Wednesday, August 24, 2005

Sub-version! Part III

In the book, Bury the Chains, by Adam Hochschild, he describes a meeting of twelve men in 1787 who gathered in a London printing shop to pursue a seemingly impossible task: ending slavery in the largest empire on earth. “To understand how momentous was this beginning,” he writes, “we must picture a world in which the vast majority of people are prisoners…At the end of the eighteenth century, well over three quarters of all people alive were in bondage of one kind or another, not the captivity of striped prison uniforms, but of various systems of slavery or serfdom. The age was a high point in the trade in which close to eighty thousand chained and shackled Africans were loaded onto slave ships and transported to the New World each year. In parts of the Americas, slaves far outnumbered free persons. The same was true in parts of Africa,” and he goes on to talk about slavery in the Islamic world, the Ottoman Empire, India, and Russia.”

Such a world would, of course, be unthinkable today. But this was the world—our world—just two centuries ago, and to most people then, it was unthinkable that it could ever be otherwise.”

In fact, the era was one when “freedom, not slavery, was the peculiar institution” (Seymour Drescher).
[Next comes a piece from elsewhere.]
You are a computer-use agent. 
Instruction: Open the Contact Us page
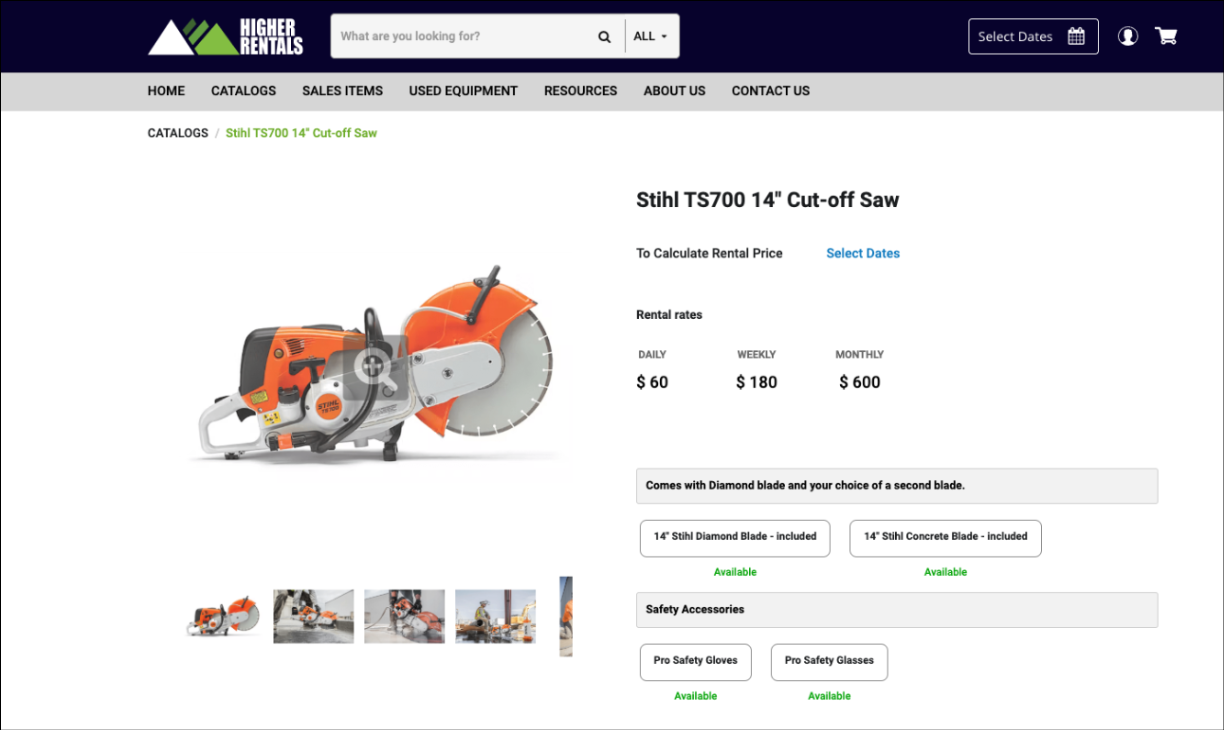coord(770,91)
Most of us have heard of John Newton, the slave trader who became a very popular preacher, and who wrote the song, “Amazing Grace…” Well, it was 30 years after his conversion before he would even come to see slavery as wrong. He’d captained slave ships, seen the abuse and horror of slavery up close and personal. Men and women and children piled on top of one another. And yet it took him 30 years after his conversion. He wrote a sermon a quarter of a century after he left the slave trade summing up all of Britain’s sins, and guess what? Slavery did not make the list. Which shows how deeply entrenched was that royal consciousness. The empire and most of the so-called church couldn’t imagine a world without slaves. Didn’t even try.

But there was a sub-version being written: Twelve men meet in a dusty printing shop, several of them, of course, Quakers. And listen to this, only five years after this initial meeting of twelve men, more than 300.000 Britons were refusing to eat the chief product of the slave industry, sugar, 300,000 Britons back in the 1700s,. boycotting sugar, and within one life-time, within one century, slavery was, at least on paper, outlawed almost everywhere.

Several weeks ago, Cindy Sheehan, who lost a 24 year old son in the Iraq war, set up a chair by the side of a highway in Texas, right down the street from George Bush’s ranch, where he’s vacationing for six weeks. She said that she wanted to meet with him face to face, but he refused. So she continued to sit there. People came and sat with her. And on Monday, Mike Jupin called me and asked if we could hold a prayer vigil on Wednesday night in support of her efforts. We did, and so did over 1,700 other groups of people around our nation.

The royal story, according to last night’s news, is that we’re going to keep our soldiers in Iraq for the next four years. But there’s a sub-version unfolding: a mourning mother sets up her folding chair on the side of the highway. And even now, the reality that George Bush and other leaders of our nation have created is being re-shaped. God is relentless in God’s purposes, and God desire is peace.

Some of you have been involved in some sub-versions this week.

[Church members] Susan, Dan, Sue and Mike have been exchanging e-mails this week, talking about how they can get more kids at their kids’ school to “opt out,” meaning to sign a sheet saying that the school does not have permission to give their name to military recruiters. We need to put up posters, they’ve said. We need to develop posters, they’ve said. We need to have a workshop, they’ve said. These e-mails may not amount to much. But maybe they will.

Yes, some of you have been involved in some sub-versions this week. In fact, you’re involved in a sub-version right now. Because simply being a part of this community is a sub-version, being a part of any true community is a sub-version in this world that so values individualism. Tithing is a sub-version in this world that so values the accumulation of wealth. Meeting for worship is a sub-version in this world that puts a premium on time. Telling the truth about who we are and where we hurt during joys and concerns is a sub-version in this world that teaches us to mold ourselves to look and act and own like everyone else.

Yes, a sub-version is unfolding, and you and I are smack dab in the middle of it. God is pursuing love over hate, peace over war, justice over oppression, community over alienation, authenticity over falsehood. God is writing a whole new story, and we just might be some of its lead characters. Imagine that!